October 04, 2021 // By Nick Flaherty
NMI teams with Silicon Catalyst for UK semiconductor startups
SiliconCatalyst and the National Microelectronics Institute (NMI) have signed a five year agreement to boost semiconductor startups in the UK

Silicon Catalyst.UK’s parent company, Silicon Catalyst, is the world’s only incubator focused exclusively on funding semiconductor hardware start-ups. It brings together partners for design tools and foundries along with experienced semiconductor advisors such as John East, formerly of Actel, and Wally Rhines, formerly of TI and Mentor Graphics.

“NMI has always been the home of UK semiconductor as the trade association and interfacing with government to keep the industry moving in the right direction so its a perfect fit,” Sean Redmond, UK partner for Silicon Catalyst, told eeNews Europe

 “The NMI is membership driven and they want to grow their membership and from our perspective being able to jointly resource events is ideal, they have the organisation in the UK. We were just bowled away by the fact we got eight applications following our launch in June. There’s a lot of leg work for the due diligence and pre-screening so having the resource of the NMI is perfect as they are well connected and they have exactly the same objectives as us, especially in interfacing with government to help Uk semiconductor startup and design activity,” he said.
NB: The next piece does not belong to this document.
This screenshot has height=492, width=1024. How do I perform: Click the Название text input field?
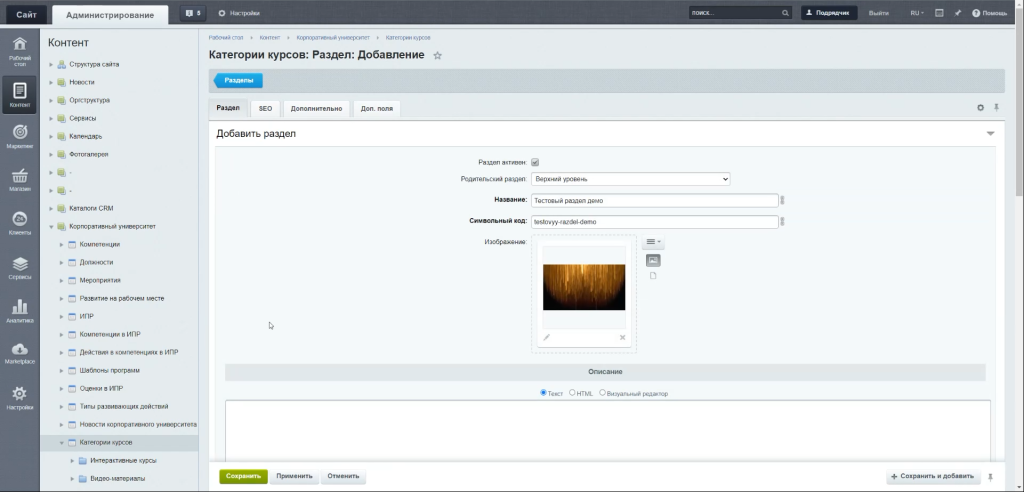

The other partner for the UK arm of Silicon catalyst is US-based Ron Black, chairman of European RISC-V company Codasip. 

“It’s not just chip design, it all aspects of MEMS, Photonics, SoC, in terms of what you need to get to a business that can attract a Series A round,” he said. “I don’t think there has ever been a time when you could reach out to so many interesting opportunities where the skill sets in the UK have fantastic potential to be globally influential, with photonics, MEMS, SoC and all of those disruptive semiconductor technologies have a growing base of new invention-driven product activity.”

This also includes quantum hardware technologies.

“There’s still scepticism from investors on quantum but it’s the time to get there as a realistic market and one of the things we are doing with the NMI is engaging the university activities that have tremendous focus on quantum,” said Redmond. “It’s really a question of getting that into commercial activities.

Redmond expects to have one or two companies through the current screening but the next round will be assess another eight companies.